Digital immigration processing will become even more dominant than it is now. Therefore, a further shift from emphasis on application work to overall compliance is highly probable in our jurisdiction. With the changing forms of employment in this new economy, it will also be interesting to see if immigration regulations can keep up with these new realities. Our practice naturally adapts to any changes in the immigration system, but more than merely adapting to change, we try to be at the forefront in lobbying and liaising with our immigration authorities with the aim to translate our clients’ needs into workable policies.
What advice would you give to someone starting out in immigration practice?
If you’re really good, join us – we’re always looking for new talent!
Looking back over your career, what is the most interesting case you have been a part of and why?
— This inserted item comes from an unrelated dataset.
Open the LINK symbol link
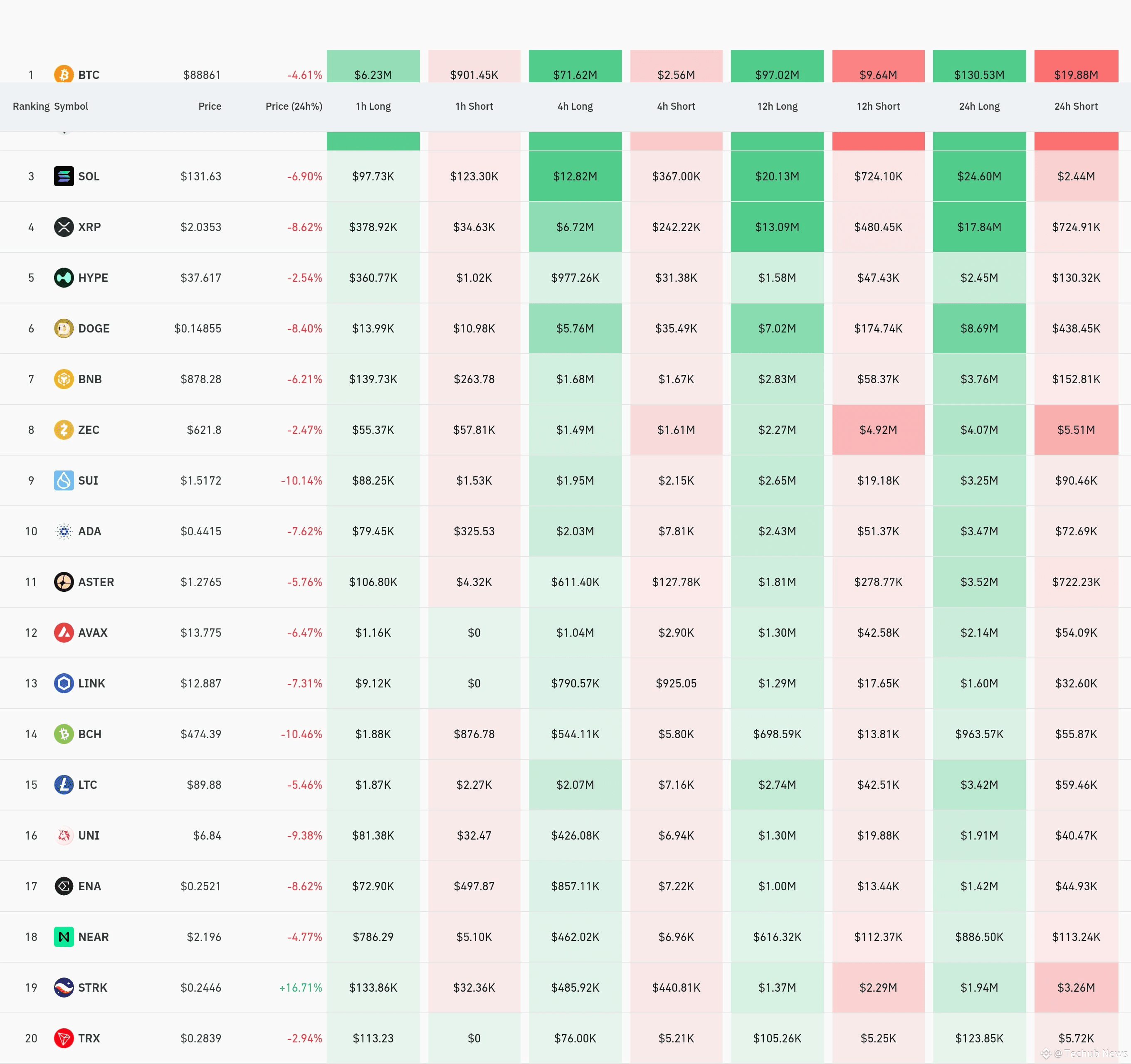This screenshot has width=1131, height=1064. click(x=91, y=683)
A few years ago I was able to help a Lebanese woman in Beirut regain Dutch nationality. She had lost it in the 1960s as a result of her marriage to a Lebanese national. She had struggled to regain it ever since, without success. Even worse, the Dutch authorities questioned that she had ever been Dutch. We managed to retrace and document her Dutch lineage all the way back to 1891 and on appeal we ultimately won her back her Dutch citizenship. It sticks with me not because of the legal angle, but because of the client. Her husband had passed away a few years ago, and her children were living all over Europe. She couldn’t even visit her daughter for the birth of her first grandchild (she was denied a visitor visa), so she felt stuck. Winning the case gave her back her freedom to finally choose again where to go to and where to live. Years later they visited Amsterdam and we met. There she was, a proud grandmother, travelling together with her daughter and granddaughter. That was a good day.
Bram van Melle is highly commended for his “pragmatic and innovative” approach to business immigration issues. He has a proven track record advising multinational companies looking to set up in the Netherlands.
Bram van Melle is a partner and co-head of the firm's corporate immigration practice. His practice focuses on business immigration. His client base is quite diverse, ranging from large multinational companies in need of high-volume application work, to start-ups and individuals.
Bram provides strategic advice to the firm's multinational corporate clients, helping them to maintain compliance with immigration laws and regulations. He is committed to providing tailor-made counsel and a high level of service.
His application work includes all employment-related categories as well as complex sponsor registration applications and treaty investor and entrepreneur applications for clients from the US, Japan and Turkey.
His court work involves representing employers in appeals against employer sanctions and private clients in appeals against refusals and revocations, notably if there are elements of EU law.
Bram is a well sought-after expert on Dutch nationality law and is often asked to advise clients living abroad who seek to retain Dutch nationality or acquire it by naturalisation or entitlement.
Bram is a contributing co-editor to Asiel&Migrantenrecht, the leading Netherlands' immigration law review. He is frequently invited to speak at (inter)national conferences, including AILA and IBA and is a guest lecturer at VU Amsterdam University.
Bram is a member of the WRV (the Dutch professional organisation for immigration attorneys), the IBA, and AILA, and chair of its GMS conference committee.
Before joining Everaert, Bram worked at the Ministry of Security and Justice and the Ministry of Interior Affairs and Kingdom Relations.